K-Means clustering to identify stocks with similar trends

Since the market crashed, we have witnessed a chaotic change in stock prices. Interestingly, by having a glance at a few stocks, it is easy to see that certain companies have gone through similar patterns after the market crash. I will refer to the stock price evolution over a certain amount of time as the stock price trend or SPT.

Evolution of Microsoft Stock Price over a given time period

The stock prices were given day by day; weekends are not counted. Different things can explain the similarity in trends, some stocks have had similar trends because they are related to the same industry, but sometimes they can be explained by other reasons. Nonetheless, I was looking for a way to see how machine learning could be applied to finance. When they hear about artificial intelligence in finance, most people think of how it can be used to predict stock prices. I believe that it is a completely flawed approach. However, it might be accurate sometimes, no AI or Machine learning model can perfectly encapsulate all the different factors that affect the price of a stock. If people still doubt this fact, the Covid-19 crisis, which took place in early 2020, is a great example.

Hence, I thought of a different approach to use AI in stocks; unsupervised machine learning to group securities with similar SPTs. Clustering can be done using K-means clustering, which partitions the data into k clusters that minimize the within-cluster sum of squares. K-clustering can easily be used to group points based on their proximity. The main conceptual challenge of such a project: how to represent the points. More specifically, how do we go from a trend to a point in n-dimension?

Illustration of PCA. The features are converted into a smaller number of new features.

The program's feasibility relies on one simple concept; the stock price for each day can be seen as the value for a particular point or stock in a specific dimension. Hence, an SPT over 20 days can be seen as a point with 20 coordinates in a 20-dimensional space. Clustering can happen in hyperspace; however, I had to reduce dimensionality for the sake of visualization. However, I could not simply take 3 features out of the 20 coordinates of every point. Considering only 3 features amongst the 20 features would only be like considering 3 days instead of the 20. Therefore, a more elaborate approach has to be taken. I needed to transform a 20-dimensional features vector into a 3-dimensional features vector while retaining as most information as possible. PCA (principal component analysis) is the exact way to go about it. PCA is applied, and we obtained the coordinates of stocks in 3-dimensional space. Interestingly enough, clustering the stocks before and after PCA gives the same clusters (for an original dimensional space of about 20 days).

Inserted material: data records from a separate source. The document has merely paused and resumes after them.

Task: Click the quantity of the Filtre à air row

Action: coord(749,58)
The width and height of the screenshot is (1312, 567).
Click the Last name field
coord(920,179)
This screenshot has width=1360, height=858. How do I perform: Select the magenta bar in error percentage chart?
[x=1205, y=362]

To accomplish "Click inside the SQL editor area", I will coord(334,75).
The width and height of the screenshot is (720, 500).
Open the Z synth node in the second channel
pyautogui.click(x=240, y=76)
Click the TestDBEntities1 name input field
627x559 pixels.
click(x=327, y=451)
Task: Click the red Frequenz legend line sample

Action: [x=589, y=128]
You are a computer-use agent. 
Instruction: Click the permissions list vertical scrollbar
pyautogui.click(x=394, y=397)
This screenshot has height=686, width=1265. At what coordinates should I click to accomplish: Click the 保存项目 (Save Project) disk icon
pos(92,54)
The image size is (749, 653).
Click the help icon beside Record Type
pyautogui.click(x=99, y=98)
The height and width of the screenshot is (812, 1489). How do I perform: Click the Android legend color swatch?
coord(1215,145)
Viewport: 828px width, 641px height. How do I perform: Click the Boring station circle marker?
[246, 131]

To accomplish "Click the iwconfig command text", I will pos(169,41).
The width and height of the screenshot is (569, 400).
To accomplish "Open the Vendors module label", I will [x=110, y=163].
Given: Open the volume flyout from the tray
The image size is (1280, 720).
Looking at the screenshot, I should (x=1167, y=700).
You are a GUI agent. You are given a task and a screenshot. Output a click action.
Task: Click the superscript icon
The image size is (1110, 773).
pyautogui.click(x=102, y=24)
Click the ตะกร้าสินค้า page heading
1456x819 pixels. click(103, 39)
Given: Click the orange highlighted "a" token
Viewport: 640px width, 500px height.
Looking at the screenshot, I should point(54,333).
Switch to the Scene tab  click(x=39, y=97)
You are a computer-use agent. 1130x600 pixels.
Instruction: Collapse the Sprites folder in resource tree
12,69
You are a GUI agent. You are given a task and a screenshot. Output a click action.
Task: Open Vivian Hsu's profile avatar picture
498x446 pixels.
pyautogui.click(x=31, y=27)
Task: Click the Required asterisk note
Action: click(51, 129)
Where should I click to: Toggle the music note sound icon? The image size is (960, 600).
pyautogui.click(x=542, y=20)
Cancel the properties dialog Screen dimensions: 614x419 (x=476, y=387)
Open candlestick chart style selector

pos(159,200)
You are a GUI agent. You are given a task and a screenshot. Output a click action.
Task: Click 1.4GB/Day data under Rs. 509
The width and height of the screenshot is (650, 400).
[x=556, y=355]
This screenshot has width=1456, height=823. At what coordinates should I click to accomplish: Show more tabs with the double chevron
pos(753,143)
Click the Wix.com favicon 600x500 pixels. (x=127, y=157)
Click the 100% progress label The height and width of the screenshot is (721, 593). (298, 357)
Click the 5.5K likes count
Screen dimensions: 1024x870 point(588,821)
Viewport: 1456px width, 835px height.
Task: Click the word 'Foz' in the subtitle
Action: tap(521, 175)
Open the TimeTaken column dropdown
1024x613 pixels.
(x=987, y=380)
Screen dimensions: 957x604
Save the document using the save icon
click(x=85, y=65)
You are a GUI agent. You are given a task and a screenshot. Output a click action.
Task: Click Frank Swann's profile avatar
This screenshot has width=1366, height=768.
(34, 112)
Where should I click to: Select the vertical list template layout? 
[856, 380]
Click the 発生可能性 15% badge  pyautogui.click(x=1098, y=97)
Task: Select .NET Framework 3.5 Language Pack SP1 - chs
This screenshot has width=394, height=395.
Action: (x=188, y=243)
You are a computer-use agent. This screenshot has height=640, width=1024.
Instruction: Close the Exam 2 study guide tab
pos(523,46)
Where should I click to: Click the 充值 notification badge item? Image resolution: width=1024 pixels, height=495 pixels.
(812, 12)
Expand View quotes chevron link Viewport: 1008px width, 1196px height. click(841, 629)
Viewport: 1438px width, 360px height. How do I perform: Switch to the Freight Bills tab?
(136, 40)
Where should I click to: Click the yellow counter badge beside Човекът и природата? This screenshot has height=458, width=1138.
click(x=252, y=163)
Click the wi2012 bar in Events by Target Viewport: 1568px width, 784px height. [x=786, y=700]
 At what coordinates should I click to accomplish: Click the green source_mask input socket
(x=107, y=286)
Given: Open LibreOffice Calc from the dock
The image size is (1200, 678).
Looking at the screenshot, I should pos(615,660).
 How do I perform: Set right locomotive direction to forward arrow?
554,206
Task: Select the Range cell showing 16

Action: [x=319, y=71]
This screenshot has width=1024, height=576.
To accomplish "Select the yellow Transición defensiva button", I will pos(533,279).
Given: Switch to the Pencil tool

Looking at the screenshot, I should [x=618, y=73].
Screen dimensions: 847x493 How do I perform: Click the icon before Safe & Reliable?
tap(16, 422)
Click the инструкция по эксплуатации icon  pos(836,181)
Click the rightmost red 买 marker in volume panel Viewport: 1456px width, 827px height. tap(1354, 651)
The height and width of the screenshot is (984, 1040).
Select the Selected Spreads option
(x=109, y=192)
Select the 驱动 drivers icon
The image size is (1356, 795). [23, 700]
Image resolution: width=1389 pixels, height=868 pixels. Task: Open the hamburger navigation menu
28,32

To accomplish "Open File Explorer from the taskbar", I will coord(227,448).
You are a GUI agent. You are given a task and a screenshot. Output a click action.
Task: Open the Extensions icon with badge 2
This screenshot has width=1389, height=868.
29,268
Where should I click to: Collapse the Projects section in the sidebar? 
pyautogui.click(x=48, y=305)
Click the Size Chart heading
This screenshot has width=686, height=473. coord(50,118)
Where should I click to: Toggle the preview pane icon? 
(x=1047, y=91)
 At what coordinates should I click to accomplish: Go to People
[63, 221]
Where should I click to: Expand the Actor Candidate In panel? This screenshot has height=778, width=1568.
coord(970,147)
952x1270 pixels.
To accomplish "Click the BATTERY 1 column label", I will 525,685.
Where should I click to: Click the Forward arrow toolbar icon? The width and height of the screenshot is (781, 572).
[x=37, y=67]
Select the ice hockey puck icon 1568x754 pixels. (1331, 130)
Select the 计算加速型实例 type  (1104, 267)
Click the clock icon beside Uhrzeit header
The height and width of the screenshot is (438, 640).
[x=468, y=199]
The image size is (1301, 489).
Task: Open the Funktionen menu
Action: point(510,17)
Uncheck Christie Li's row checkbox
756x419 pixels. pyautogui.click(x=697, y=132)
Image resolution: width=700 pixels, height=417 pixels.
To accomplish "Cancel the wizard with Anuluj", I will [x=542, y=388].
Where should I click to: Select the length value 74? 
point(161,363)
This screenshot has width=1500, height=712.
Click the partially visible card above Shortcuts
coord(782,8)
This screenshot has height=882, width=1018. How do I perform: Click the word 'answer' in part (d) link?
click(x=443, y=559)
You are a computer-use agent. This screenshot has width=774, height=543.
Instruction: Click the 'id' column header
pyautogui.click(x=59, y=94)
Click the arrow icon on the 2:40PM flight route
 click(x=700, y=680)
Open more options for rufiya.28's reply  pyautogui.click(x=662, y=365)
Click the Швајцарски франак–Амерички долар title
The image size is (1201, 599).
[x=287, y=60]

On top, the clusters in the different stocks are shown, on the bottom, PCA was applied to represent stocks as points in 3D. Each color refers to a different cluster.

One important detail is that because I am comparing trends and not just exact numbers, I had to normalize the coordinates for all points (stocks). Such a method can have a lot of benefits in many domains. For example, exchange-traded funds are made of similar stocks; one great way of generating additional ETFs would be by grouping stocks with similar performance (Although I am aware that the advantage of an ETF is to have diversified securities and reduce the risks).